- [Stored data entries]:
####################
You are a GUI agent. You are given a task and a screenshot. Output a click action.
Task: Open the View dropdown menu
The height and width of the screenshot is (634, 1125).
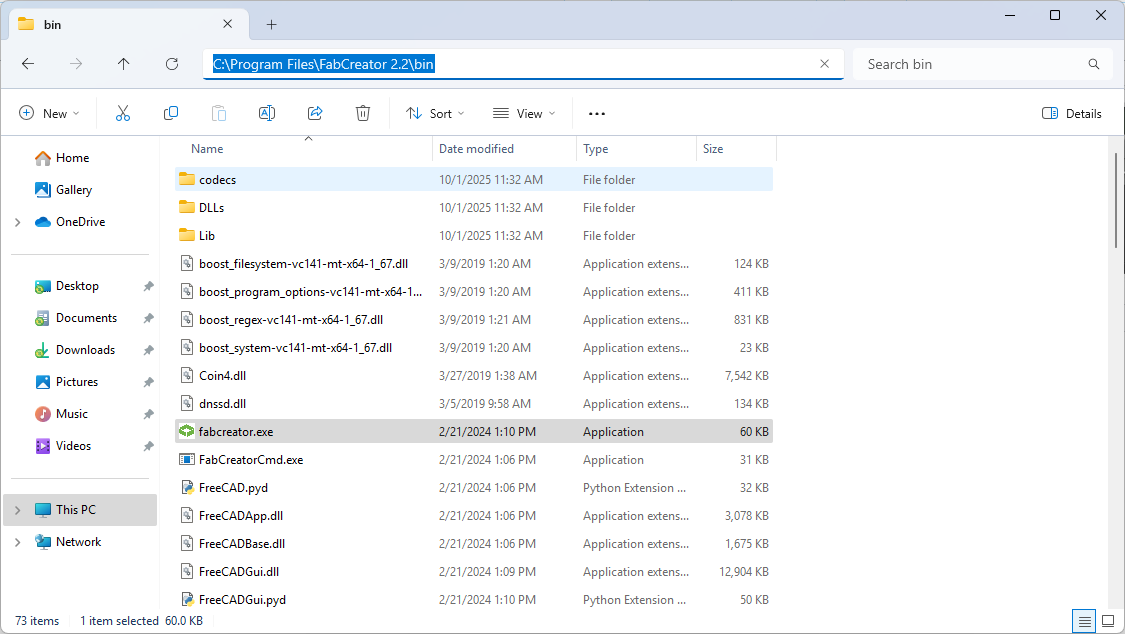pyautogui.click(x=524, y=114)
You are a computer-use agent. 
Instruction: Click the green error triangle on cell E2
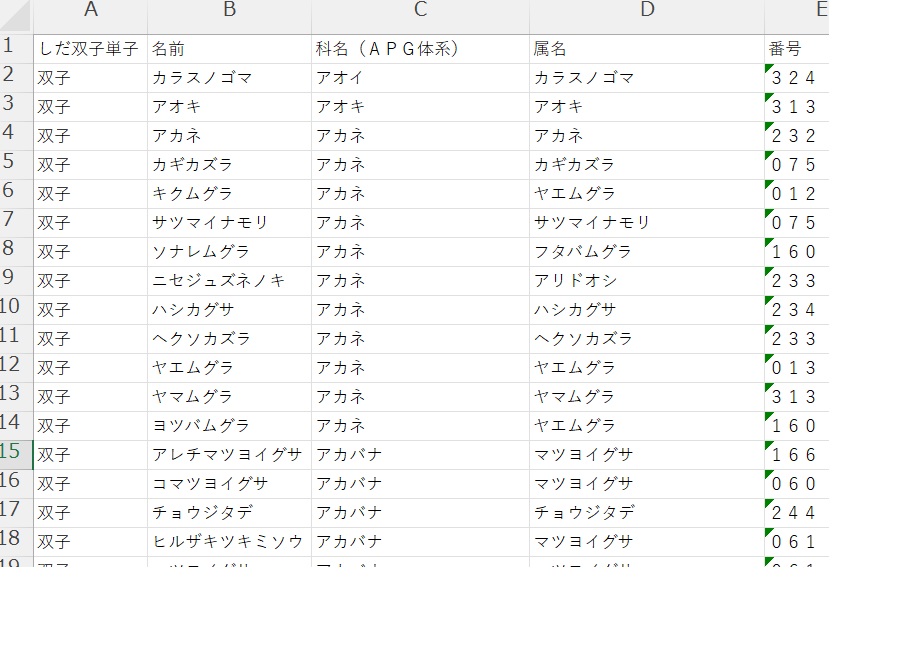pos(769,69)
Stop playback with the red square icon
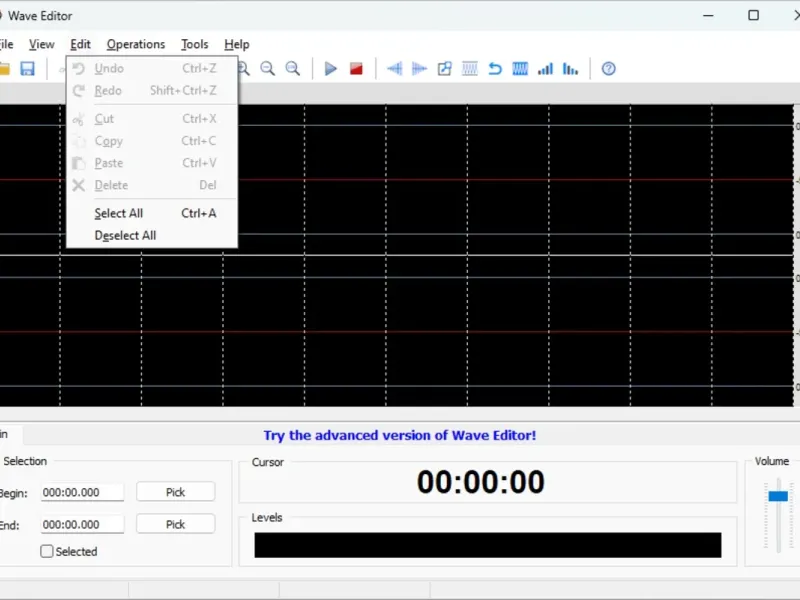 (x=356, y=69)
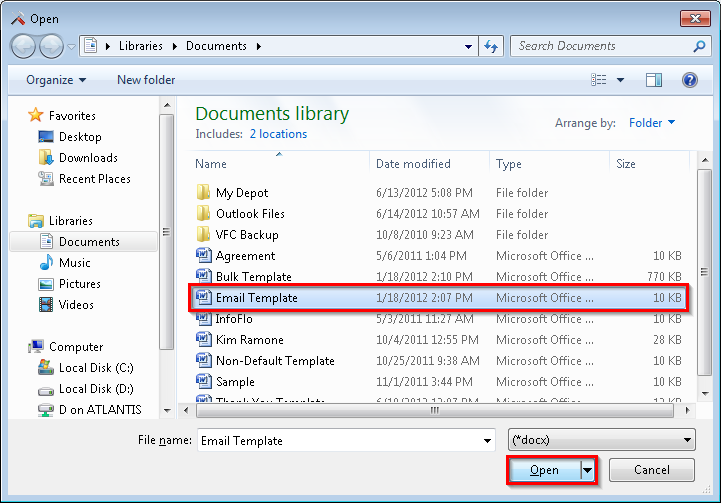Screen dimensions: 721x503
Task: Open the Music library
Action: click(x=74, y=263)
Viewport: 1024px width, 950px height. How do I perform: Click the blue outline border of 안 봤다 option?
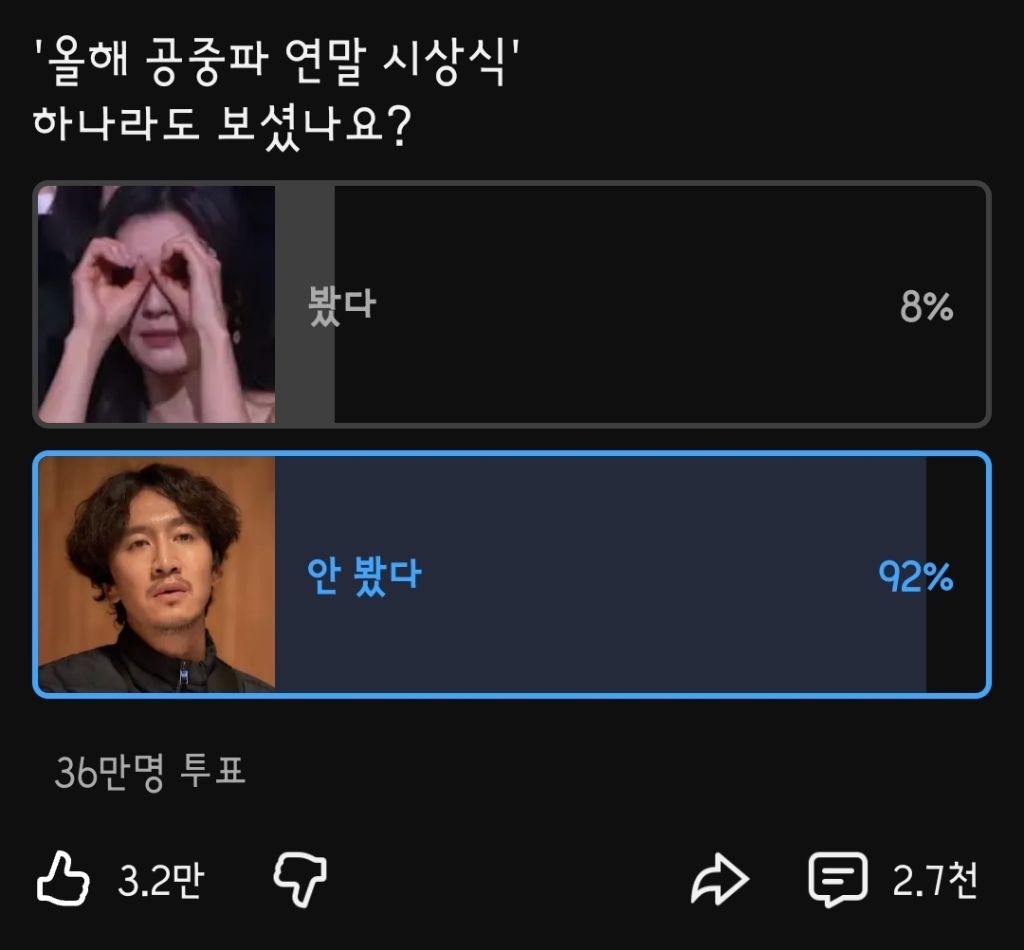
####################
- [Description of the task]:
Take the line containing "Task: Open the View dropdown menu" as the first line and the last line of the data above as the final one, and output exactly the lines between them, inclusive, with no pictures.

- [Solved exercise]:
Task: Open the View dropdown menu
The height and width of the screenshot is (634, 1125).
pyautogui.click(x=524, y=114)
You are a computer-use agent. 
Instruction: Click the green error triangle on cell E2
pos(769,69)
Stop playback with the red square icon
 (x=356, y=69)
Screen dimensions: 721x503
Task: Open the Music library
Action: click(x=74, y=263)
Viewport: 1024px width, 950px height. How do I perform: Click the blue outline border of 안 봤다 option?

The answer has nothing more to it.